_WHAT IS BEING ASKED:_ Copy all of the data that follows without altering a word.

_PROVIDED DATA:_
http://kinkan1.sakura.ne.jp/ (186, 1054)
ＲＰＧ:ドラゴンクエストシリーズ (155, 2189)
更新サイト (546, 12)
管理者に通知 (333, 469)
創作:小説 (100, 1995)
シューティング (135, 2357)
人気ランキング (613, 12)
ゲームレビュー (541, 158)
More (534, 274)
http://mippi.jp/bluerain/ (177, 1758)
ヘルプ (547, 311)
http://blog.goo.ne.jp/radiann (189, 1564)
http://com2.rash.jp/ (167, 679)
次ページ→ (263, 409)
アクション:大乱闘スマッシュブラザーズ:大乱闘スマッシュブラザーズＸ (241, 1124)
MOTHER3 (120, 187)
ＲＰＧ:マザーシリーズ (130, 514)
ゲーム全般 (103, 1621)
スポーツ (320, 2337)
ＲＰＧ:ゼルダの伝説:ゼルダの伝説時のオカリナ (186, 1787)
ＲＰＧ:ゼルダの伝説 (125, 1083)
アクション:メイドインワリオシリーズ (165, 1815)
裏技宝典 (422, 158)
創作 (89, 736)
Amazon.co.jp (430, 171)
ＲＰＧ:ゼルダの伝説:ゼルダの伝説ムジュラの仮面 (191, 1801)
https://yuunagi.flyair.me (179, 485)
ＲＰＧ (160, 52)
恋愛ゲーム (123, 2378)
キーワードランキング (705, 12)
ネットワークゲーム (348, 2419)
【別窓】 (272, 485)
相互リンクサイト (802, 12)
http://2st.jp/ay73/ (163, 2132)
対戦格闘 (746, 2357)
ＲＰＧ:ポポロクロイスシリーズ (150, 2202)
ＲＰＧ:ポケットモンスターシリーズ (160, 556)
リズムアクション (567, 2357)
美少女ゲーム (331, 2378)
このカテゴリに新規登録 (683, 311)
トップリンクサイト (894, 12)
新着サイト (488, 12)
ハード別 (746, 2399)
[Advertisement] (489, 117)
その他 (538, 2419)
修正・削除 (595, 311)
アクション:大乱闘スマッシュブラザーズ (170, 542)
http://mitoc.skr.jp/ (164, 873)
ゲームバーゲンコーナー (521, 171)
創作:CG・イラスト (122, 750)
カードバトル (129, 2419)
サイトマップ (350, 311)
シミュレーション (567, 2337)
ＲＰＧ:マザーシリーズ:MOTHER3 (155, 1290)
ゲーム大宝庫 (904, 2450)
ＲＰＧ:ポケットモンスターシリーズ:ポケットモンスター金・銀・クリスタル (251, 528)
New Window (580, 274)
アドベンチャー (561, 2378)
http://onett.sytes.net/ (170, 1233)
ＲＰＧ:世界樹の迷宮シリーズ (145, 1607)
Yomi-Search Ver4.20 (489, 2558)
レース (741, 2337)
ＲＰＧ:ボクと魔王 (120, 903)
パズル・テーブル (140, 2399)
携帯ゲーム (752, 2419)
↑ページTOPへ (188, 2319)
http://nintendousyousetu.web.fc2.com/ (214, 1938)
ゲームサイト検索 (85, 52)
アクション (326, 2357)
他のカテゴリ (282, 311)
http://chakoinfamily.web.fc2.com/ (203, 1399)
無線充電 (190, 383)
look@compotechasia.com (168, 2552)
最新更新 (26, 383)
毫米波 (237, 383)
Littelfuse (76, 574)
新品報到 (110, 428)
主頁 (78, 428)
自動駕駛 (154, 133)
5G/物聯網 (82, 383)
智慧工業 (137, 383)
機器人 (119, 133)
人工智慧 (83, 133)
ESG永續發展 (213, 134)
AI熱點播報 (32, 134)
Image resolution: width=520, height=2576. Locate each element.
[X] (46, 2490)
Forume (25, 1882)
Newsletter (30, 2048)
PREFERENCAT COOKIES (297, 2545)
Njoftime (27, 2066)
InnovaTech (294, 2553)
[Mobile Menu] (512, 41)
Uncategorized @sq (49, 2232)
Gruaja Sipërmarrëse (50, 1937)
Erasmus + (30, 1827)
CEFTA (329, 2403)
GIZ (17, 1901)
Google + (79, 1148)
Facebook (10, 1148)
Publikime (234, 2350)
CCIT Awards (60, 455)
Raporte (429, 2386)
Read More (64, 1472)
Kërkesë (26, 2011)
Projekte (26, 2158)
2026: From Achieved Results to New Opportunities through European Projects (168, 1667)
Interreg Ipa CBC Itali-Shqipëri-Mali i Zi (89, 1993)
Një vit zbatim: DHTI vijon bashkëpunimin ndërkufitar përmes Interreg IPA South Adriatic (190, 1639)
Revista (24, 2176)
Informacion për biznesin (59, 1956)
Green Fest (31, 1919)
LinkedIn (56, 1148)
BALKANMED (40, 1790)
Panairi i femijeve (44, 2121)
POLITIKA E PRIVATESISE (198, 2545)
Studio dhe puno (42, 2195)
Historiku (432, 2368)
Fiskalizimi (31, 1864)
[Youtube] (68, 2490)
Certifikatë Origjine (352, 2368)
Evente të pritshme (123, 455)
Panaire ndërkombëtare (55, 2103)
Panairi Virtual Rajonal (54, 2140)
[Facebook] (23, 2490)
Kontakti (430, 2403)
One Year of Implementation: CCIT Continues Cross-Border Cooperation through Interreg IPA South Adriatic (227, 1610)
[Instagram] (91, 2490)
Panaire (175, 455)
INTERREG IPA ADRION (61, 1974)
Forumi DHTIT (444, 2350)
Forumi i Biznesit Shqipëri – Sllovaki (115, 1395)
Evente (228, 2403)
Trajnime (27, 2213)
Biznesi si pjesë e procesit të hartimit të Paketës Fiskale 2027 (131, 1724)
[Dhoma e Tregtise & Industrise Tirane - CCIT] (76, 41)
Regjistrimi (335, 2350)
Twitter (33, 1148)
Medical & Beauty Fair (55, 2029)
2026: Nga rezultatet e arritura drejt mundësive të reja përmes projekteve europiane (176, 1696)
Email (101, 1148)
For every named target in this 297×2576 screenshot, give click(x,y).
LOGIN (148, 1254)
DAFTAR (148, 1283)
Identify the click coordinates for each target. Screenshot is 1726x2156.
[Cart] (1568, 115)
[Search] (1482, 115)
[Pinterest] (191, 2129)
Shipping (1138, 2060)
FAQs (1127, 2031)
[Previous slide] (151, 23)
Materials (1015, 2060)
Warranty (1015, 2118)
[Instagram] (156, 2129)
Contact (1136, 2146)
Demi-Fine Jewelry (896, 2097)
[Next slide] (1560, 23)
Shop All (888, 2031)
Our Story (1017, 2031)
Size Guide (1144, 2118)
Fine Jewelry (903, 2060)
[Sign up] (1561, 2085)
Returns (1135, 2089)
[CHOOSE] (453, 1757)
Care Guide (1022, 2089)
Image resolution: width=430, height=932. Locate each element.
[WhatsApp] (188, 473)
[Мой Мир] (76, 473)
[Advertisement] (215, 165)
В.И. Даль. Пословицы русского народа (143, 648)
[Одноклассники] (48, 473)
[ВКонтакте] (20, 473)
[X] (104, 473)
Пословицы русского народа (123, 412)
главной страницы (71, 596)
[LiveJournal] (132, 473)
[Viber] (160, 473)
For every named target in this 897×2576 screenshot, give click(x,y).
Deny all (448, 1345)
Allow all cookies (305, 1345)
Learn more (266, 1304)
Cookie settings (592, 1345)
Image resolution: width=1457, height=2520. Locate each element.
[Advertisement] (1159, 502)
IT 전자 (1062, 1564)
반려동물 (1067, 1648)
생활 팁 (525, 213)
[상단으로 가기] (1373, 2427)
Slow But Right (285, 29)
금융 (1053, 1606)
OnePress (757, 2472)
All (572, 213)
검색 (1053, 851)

_PROBLEM SOLUTION:_
http://kinkan1.sakura.ne.jp/ (186, 1054)
ＲＰＧ:ドラゴンクエストシリーズ (155, 2189)
更新サイト (546, 12)
管理者に通知 (333, 469)
創作:小説 (100, 1995)
シューティング (135, 2357)
人気ランキング (613, 12)
ゲームレビュー (541, 158)
More (534, 274)
http://mippi.jp/bluerain/ (177, 1758)
ヘルプ (547, 311)
http://blog.goo.ne.jp/radiann (189, 1564)
http://com2.rash.jp/ (167, 679)
次ページ→ (263, 409)
アクション:大乱闘スマッシュブラザーズ:大乱闘スマッシュブラザーズＸ (241, 1124)
MOTHER3 (120, 187)
ＲＰＧ:マザーシリーズ (130, 514)
ゲーム全般 (103, 1621)
スポーツ (320, 2337)
ＲＰＧ:ゼルダの伝説:ゼルダの伝説時のオカリナ (186, 1787)
ＲＰＧ:ゼルダの伝説 (125, 1083)
アクション:メイドインワリオシリーズ (165, 1815)
裏技宝典 (422, 158)
創作 (89, 736)
Amazon.co.jp (430, 171)
ＲＰＧ:ゼルダの伝説:ゼルダの伝説ムジュラの仮面 (191, 1801)
https://yuunagi.flyair.me (179, 485)
ＲＰＧ (160, 52)
恋愛ゲーム (123, 2378)
キーワードランキング (705, 12)
ネットワークゲーム (348, 2419)
【別窓】 (272, 485)
相互リンクサイト (802, 12)
http://2st.jp/ay73/ (163, 2132)
対戦格闘 (746, 2357)
ＲＰＧ:ポポロクロイスシリーズ (150, 2202)
ＲＰＧ:ポケットモンスターシリーズ (160, 556)
リズムアクション (567, 2357)
美少女ゲーム (331, 2378)
このカテゴリに新規登録 (683, 311)
トップリンクサイト (894, 12)
新着サイト (488, 12)
ハード別 (746, 2399)
[Advertisement] (489, 117)
その他 (538, 2419)
修正・削除 (595, 311)
アクション:大乱闘スマッシュブラザーズ (170, 542)
http://mitoc.skr.jp/ (164, 873)
ゲームバーゲンコーナー (521, 171)
創作:CG・イラスト (122, 750)
カードバトル (129, 2419)
サイトマップ (350, 311)
シミュレーション (567, 2337)
ＲＰＧ:マザーシリーズ:MOTHER3 (155, 1290)
ゲーム大宝庫 (904, 2450)
ＲＰＧ:ポケットモンスターシリーズ:ポケットモンスター金・銀・クリスタル (251, 528)
New Window (580, 274)
アドベンチャー (561, 2378)
http://onett.sytes.net/ (170, 1233)
ＲＰＧ:世界樹の迷宮シリーズ (145, 1607)
Yomi-Search Ver4.20 (489, 2558)
レース (741, 2337)
ＲＰＧ:ボクと魔王 (120, 903)
パズル・テーブル (140, 2399)
携帯ゲーム (752, 2419)
↑ページTOPへ (188, 2319)
http://nintendousyousetu.web.fc2.com/ (214, 1938)
ゲームサイト検索 (85, 52)
アクション (326, 2357)
他のカテゴリ (282, 311)
http://chakoinfamily.web.fc2.com/ (203, 1399)
無線充電 (190, 383)
look@compotechasia.com (168, 2552)
最新更新 (26, 383)
毫米波 (237, 383)
Littelfuse (76, 574)
新品報到 (110, 428)
主頁 (78, 428)
自動駕駛 (154, 133)
5G/物聯網 (82, 383)
智慧工業 (137, 383)
機器人 (119, 133)
人工智慧 (83, 133)
ESG永續發展 (213, 134)
AI熱點播報 (32, 134)
Image resolution: width=520, height=2576. Locate each element.
[X] (46, 2490)
Forume (25, 1882)
Newsletter (30, 2048)
PREFERENCAT COOKIES (297, 2545)
Njoftime (27, 2066)
InnovaTech (294, 2553)
[Mobile Menu] (512, 41)
Uncategorized @sq (49, 2232)
Gruaja Sipërmarrëse (50, 1937)
Erasmus + (30, 1827)
CEFTA (329, 2403)
GIZ (17, 1901)
Google + (79, 1148)
Facebook (10, 1148)
Publikime (234, 2350)
CCIT Awards (60, 455)
Raporte (429, 2386)
Read More (64, 1472)
Kërkesë (26, 2011)
Projekte (26, 2158)
2026: From Achieved Results to New Opportunities through European Projects (168, 1667)
Interreg Ipa CBC Itali-Shqipëri-Mali i Zi (89, 1993)
Një vit zbatim: DHTI vijon bashkëpunimin ndërkufitar përmes Interreg IPA South Adriatic (190, 1639)
Revista (24, 2176)
Informacion për biznesin (59, 1956)
Green Fest (31, 1919)
LinkedIn (56, 1148)
BALKANMED (40, 1790)
Panairi i femijeve (44, 2121)
POLITIKA E PRIVATESISE (198, 2545)
Studio dhe puno (42, 2195)
Historiku (432, 2368)
Fiskalizimi (31, 1864)
[Youtube] (68, 2490)
Certifikatë Origjine (352, 2368)
Evente të pritshme (123, 455)
Panaire ndërkombëtare (55, 2103)
Panairi Virtual Rajonal (54, 2140)
[Facebook] (23, 2490)
Kontakti (430, 2403)
One Year of Implementation: CCIT Continues Cross-Border Cooperation through Interreg IPA South Adriatic (227, 1610)
[Instagram] (91, 2490)
Panaire (175, 455)
INTERREG IPA ADRION (61, 1974)
Forumi DHTIT (444, 2350)
Forumi i Biznesit Shqipëri – Sllovaki (115, 1395)
Evente (228, 2403)
Trajnime (27, 2213)
Biznesi si pjesë e procesit të hartimit të Paketës Fiskale 2027 (131, 1724)
[Dhoma e Tregtise & Industrise Tirane - CCIT] (76, 41)
Regjistrimi (335, 2350)
Twitter (33, 1148)
Medical & Beauty Fair (55, 2029)
2026: Nga rezultatet e arritura drejt mundësive të reja përmes projekteve europiane (176, 1696)
Email (101, 1148)
For every named target in this 297×2576 screenshot, give click(x,y).
LOGIN (148, 1254)
DAFTAR (148, 1283)
Identify the click coordinates for each target. Screenshot is 1726x2156.
[Cart] (1568, 115)
[Search] (1482, 115)
[Pinterest] (191, 2129)
Shipping (1138, 2060)
FAQs (1127, 2031)
[Previous slide] (151, 23)
Materials (1015, 2060)
Warranty (1015, 2118)
[Instagram] (156, 2129)
Contact (1136, 2146)
Demi-Fine Jewelry (896, 2097)
[Next slide] (1560, 23)
Shop All (888, 2031)
Our Story (1017, 2031)
Size Guide (1144, 2118)
Fine Jewelry (903, 2060)
[Sign up] (1561, 2085)
Returns (1135, 2089)
[CHOOSE] (453, 1757)
Care Guide (1022, 2089)
Image resolution: width=430, height=932. Locate each element.
[WhatsApp] (188, 473)
[Мой Мир] (76, 473)
[Advertisement] (215, 165)
В.И. Даль. Пословицы русского народа (143, 648)
[Одноклассники] (48, 473)
[ВКонтакте] (20, 473)
[X] (104, 473)
Пословицы русского народа (123, 412)
главной страницы (71, 596)
[LiveJournal] (132, 473)
[Viber] (160, 473)
For every named target in this 897×2576 screenshot, give click(x,y).
Deny all (448, 1345)
Allow all cookies (305, 1345)
Learn more (266, 1304)
Cookie settings (592, 1345)
Image resolution: width=1457, height=2520. Locate each element.
[Advertisement] (1159, 502)
IT 전자 (1062, 1564)
반려동물 (1067, 1648)
생활 팁 (525, 213)
[상단으로 가기] (1373, 2427)
Slow But Right (285, 29)
금융 (1053, 1606)
OnePress (757, 2472)
All (572, 213)
검색 (1053, 851)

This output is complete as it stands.